[SOURCE PASSAGE]:
◆ ◆ ◆ ◆ ◆

Re: [PATCH 6/8] lazy tlb: shoot lazies, a non-refcounting lazy tlb option

From: Peter Zijlstra <peterz@infradead.org>
To: Nicholas Piggin <npiggin@gmail.com>
Cc: linux-kernel@vger.kernel.org, x86@kernel.org,
	Mathieu Desnoyers <mathieu.desnoyers@efficios.com>,
	Arnd Bergmann <arnd@arndb.de>,
	linux-arch@vger.kernel.org, linuxppc-dev@lists.ozlabs.org,
	linux-mm@kvack.org, Anton Blanchard <anton@ozlabs.org>
Subject: Re: [PATCH 6/8] lazy tlb: shoot lazies, a non-refcounting lazy tlb option
Date: Wed, 2 Dec 2020 15:19:57 +0100	[thread overview]
Message-ID: <20201202141957.GJ3021@hirez.programming.kicks-ass.net> (raw)
In-Reply-To: <20201128160141.1003903-7-npiggin@gmail.com>

On Sun, Nov 29, 2020 at 02:01:39AM +1000, Nicholas Piggin wrote:
> +		 * - A delayed freeing and RCU-like quiescing sequence based on
> +		 *   mm switching to avoid IPIs completely.

That one's interesting too. so basically you want to count switch_mm()
invocations on each CPU. Then, periodically snapshot the counter on each
CPU, and when they've all changed, increment a global counter.

◆ ◆ ◆ ◆ ◆

[GIVEN REQUEST A]:
Answer these about the mailing list reply, one answer a line:
(i) Who sent the reply?
(ii) On what date was it sent?
(iii) What does the reply say would be counted on each CPU?

◆ ◆ ◆ ◆ ◆

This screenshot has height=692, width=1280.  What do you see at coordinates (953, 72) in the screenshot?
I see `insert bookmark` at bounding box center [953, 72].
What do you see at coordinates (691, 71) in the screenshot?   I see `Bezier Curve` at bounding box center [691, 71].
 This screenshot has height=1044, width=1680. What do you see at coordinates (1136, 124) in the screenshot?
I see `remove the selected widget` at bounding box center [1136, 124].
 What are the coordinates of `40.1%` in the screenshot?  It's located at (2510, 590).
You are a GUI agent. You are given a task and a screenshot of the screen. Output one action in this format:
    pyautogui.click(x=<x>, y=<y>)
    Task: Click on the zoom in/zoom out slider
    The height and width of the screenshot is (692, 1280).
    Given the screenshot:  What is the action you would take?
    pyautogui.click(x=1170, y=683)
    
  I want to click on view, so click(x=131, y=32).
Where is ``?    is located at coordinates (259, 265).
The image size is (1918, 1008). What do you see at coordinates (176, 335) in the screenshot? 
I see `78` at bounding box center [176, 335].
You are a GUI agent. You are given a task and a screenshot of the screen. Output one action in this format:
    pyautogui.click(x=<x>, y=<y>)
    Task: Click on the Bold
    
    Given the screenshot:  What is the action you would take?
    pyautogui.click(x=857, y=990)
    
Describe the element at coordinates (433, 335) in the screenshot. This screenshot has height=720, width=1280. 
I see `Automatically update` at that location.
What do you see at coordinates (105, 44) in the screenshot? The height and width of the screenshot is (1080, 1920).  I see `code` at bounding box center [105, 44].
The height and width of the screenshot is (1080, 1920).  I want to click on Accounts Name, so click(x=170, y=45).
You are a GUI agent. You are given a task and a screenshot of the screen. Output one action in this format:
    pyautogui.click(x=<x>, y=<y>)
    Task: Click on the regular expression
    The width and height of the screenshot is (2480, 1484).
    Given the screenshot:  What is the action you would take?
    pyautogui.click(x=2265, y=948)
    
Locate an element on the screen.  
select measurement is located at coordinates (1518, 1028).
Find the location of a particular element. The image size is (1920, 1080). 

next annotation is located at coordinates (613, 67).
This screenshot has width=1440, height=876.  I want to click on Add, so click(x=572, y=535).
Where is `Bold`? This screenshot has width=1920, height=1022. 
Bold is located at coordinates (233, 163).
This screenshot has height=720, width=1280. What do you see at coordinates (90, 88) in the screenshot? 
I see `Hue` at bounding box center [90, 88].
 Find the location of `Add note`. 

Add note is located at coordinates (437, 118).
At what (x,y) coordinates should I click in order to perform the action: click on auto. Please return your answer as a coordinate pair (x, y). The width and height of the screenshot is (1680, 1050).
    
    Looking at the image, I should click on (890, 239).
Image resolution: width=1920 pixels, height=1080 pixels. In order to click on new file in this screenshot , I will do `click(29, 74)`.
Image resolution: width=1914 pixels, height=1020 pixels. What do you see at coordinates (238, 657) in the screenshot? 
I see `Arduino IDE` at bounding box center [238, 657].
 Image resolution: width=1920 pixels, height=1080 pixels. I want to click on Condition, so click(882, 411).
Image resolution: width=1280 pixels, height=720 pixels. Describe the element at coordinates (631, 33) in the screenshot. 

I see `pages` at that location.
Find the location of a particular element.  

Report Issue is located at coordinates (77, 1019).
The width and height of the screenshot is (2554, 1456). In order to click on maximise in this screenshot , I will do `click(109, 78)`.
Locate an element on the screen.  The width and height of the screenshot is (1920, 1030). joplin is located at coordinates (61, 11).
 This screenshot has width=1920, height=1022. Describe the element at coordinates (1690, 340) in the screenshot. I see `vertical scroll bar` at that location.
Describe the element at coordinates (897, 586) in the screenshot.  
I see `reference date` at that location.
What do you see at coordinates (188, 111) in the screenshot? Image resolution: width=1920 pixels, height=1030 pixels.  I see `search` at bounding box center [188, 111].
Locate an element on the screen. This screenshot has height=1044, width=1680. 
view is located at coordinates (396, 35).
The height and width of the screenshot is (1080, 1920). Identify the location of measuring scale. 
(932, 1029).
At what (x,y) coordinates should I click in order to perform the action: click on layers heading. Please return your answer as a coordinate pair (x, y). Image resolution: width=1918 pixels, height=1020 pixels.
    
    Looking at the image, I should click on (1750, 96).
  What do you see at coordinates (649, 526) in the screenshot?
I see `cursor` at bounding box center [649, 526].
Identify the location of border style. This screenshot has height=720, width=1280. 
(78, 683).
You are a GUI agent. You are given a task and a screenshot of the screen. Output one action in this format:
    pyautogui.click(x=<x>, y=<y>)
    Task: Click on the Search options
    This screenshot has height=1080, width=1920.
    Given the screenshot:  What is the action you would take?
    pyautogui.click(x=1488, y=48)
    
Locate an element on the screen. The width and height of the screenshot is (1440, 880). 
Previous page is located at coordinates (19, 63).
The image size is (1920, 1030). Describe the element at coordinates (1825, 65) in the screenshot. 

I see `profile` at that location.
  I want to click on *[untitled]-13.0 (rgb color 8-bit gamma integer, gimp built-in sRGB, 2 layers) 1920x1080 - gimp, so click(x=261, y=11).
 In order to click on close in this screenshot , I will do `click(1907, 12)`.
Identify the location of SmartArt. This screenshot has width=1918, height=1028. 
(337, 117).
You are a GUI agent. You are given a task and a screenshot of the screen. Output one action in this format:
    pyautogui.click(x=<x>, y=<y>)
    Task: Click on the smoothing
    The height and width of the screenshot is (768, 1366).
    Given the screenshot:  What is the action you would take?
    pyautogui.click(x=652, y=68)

◆ ◆ ◆ ◆ ◆

[GIVEN REQUEST B]: In the records, repeat everything from the line containing "Locate an element on the screen. The" down to the line containing "Previous page is", keeping both of those lines.

[CORRECT OUTPUT A]:
(i) Peter Zijlstra
(ii) Wed, 2 Dec 2020
(iii) switch_mm() invocations

[CORRECT OUTPUT B]:
Locate an element on the screen. The width and height of the screenshot is (1440, 880). 
Previous page is located at coordinates (19, 63).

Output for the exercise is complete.